= Extrait cité =

Le procureur de la Cour pénale internationale réclame des mandats d'arrêt contre Netanyahou et des dirigeants du Hamas

Par latribune.fr  |   |  1326  mots
Le procureur de la Cour pénale internationale (CPI) a demandé ce lundi des mandats d'arrêt contre le Premier ministre israélien, Benyamin Netanyahou. (Crédits : GIL COHEN-MAGEN)
Le procureur de la Cour pénale internationale (CPI) a demandé lundi des mandats d'arrêt contre le Premier ministre israélien Benyamin Netanyahou et des dirigeants du Hamas pour des crimes de guerre et crimes contre l'humanité présumés commis dans la bande de Gaza.

[Article publié le lundi 20 mai 2024 à 15h30 et mis à jour à 17h38] Le procureur de la Cour pénale internationale (CPI) a demandé ce lundi des mandats d'arrêt contre le Premier ministre israélien, Benyamin Netanyahou, et trois dirigeants du Hamas pour des crimes contre l'humanité présumés, au huitième mois de la guerre dévastatrice dans la bande de Gaza.

= Données à traiter =
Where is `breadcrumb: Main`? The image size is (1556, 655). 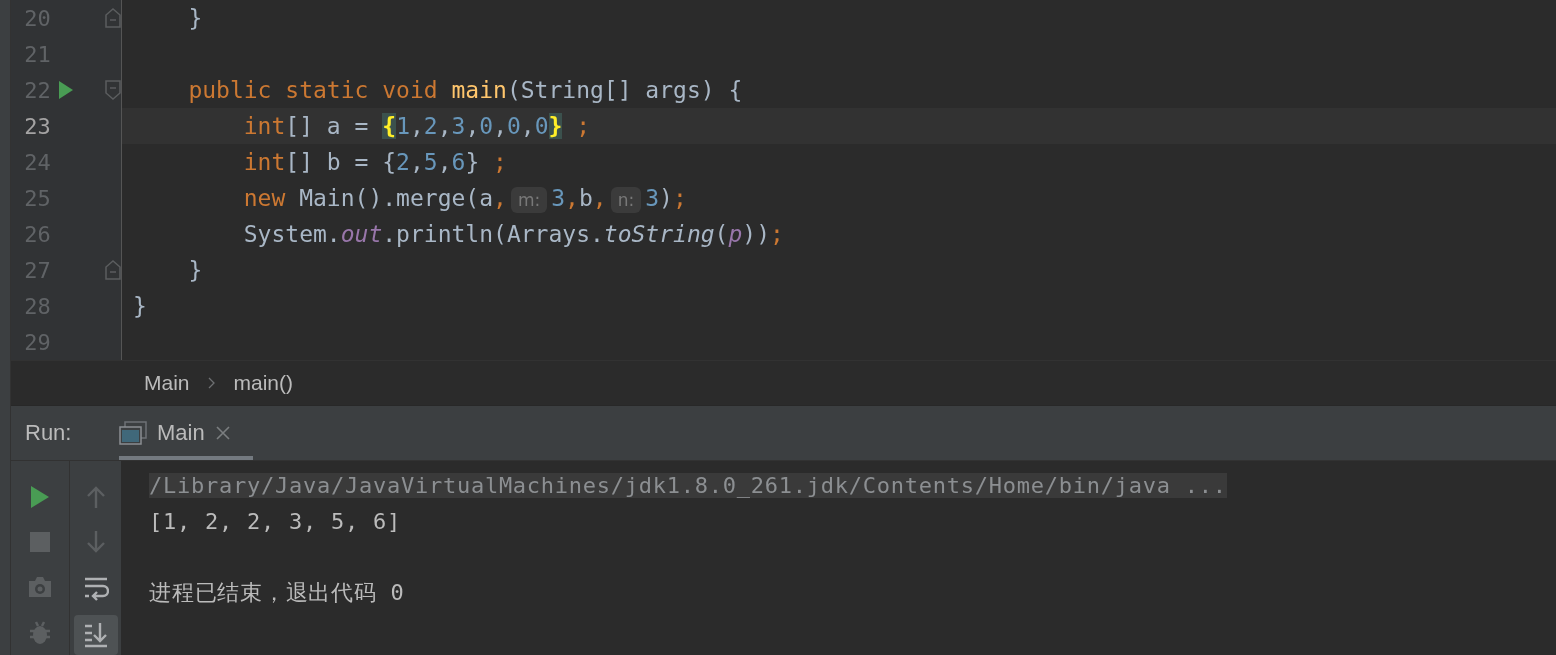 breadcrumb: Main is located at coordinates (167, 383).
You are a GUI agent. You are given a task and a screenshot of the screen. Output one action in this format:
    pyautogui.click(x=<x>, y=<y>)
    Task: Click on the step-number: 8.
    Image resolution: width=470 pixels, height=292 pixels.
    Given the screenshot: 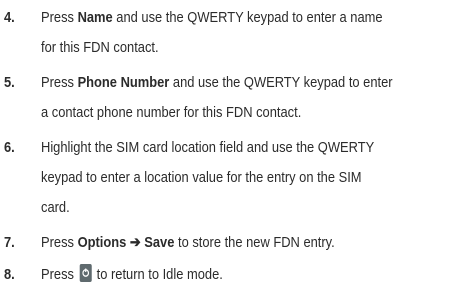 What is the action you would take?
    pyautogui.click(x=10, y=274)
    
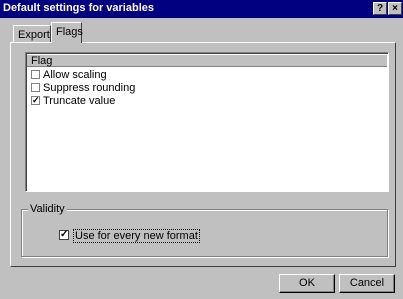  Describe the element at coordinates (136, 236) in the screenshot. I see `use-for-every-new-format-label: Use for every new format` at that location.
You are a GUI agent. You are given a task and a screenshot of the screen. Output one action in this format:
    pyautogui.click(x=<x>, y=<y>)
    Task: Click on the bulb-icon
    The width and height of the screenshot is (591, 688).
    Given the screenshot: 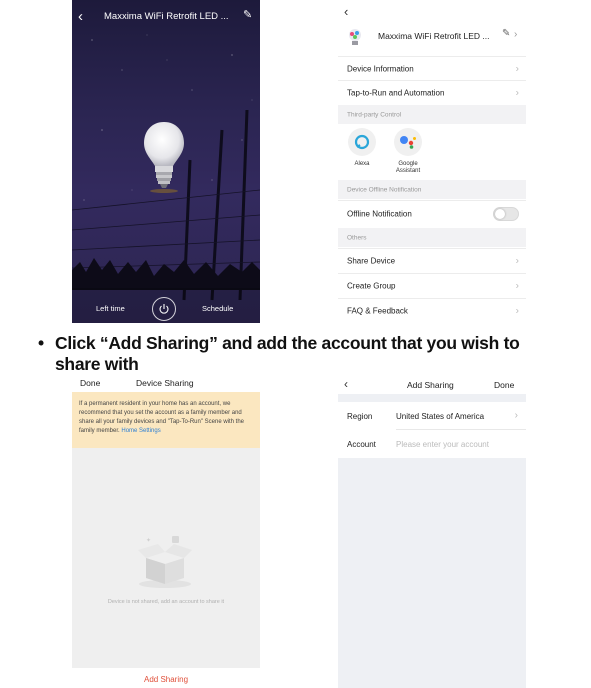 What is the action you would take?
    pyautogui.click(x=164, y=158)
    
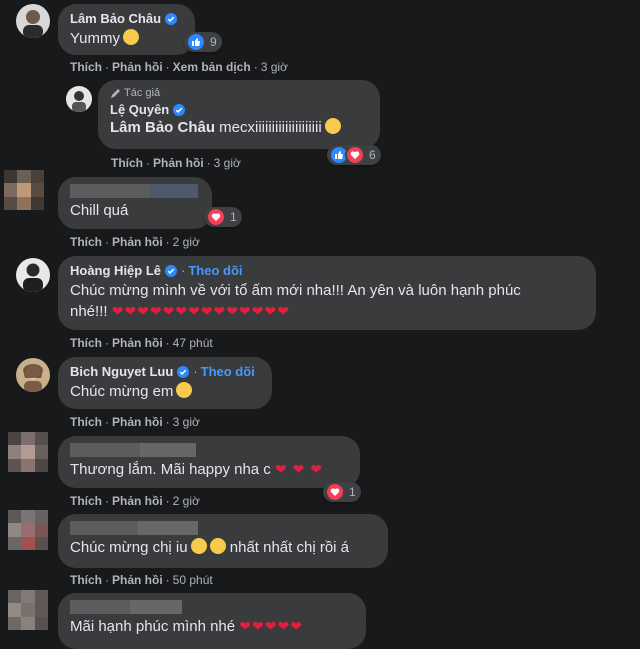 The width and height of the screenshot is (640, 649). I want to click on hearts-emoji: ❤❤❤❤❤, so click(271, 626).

--

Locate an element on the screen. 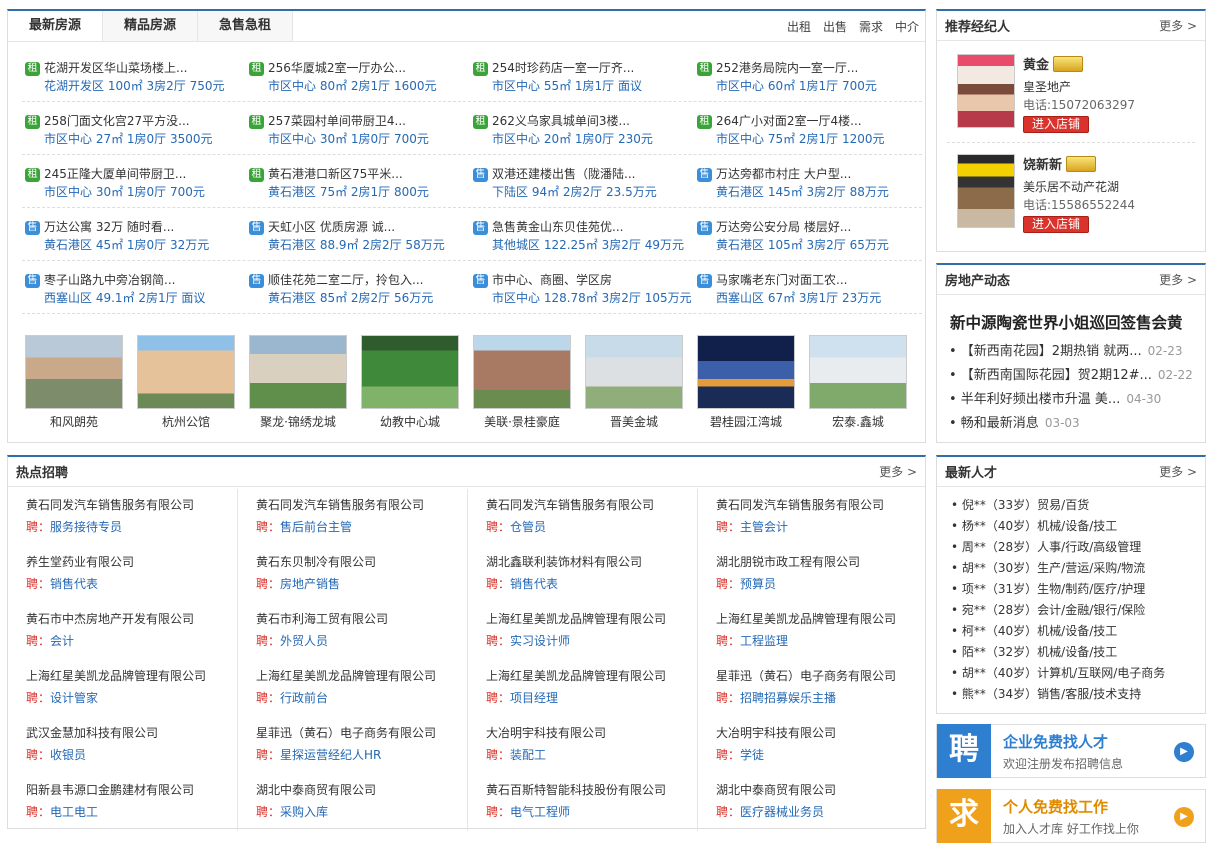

= Consignes =
1. Les affirmations suivantes concordent-elles avec l'article sur la CPI ci-dessus ? Répondez par oui ou par non en citant les mots décisifs de l'article. (a) Le procureur vise trois dirigeants du Hamas. (b) L'article a été publié un mardi. (c) La guerre dans la bande de Gaza en est à son sixième mois.
2. Listez toutes les lignes ci-dessus qui contiennent la chaîne « pyautogui ».

= Réponses =
1.
(a) Oui : « et trois dirigeants du Hamas ».
(b) Non : « publié le lundi 20 mai 2024 à 15h30 ».
(c) Non : « au huitième mois de la guerre dévastatrice dans la bande de Gaza ».

2.
    pyautogui.click(x=<x>, y=<y>)
    pyautogui.click(x=10, y=274)
    pyautogui.click(x=<x>, y=<y>)
    pyautogui.click(x=164, y=158)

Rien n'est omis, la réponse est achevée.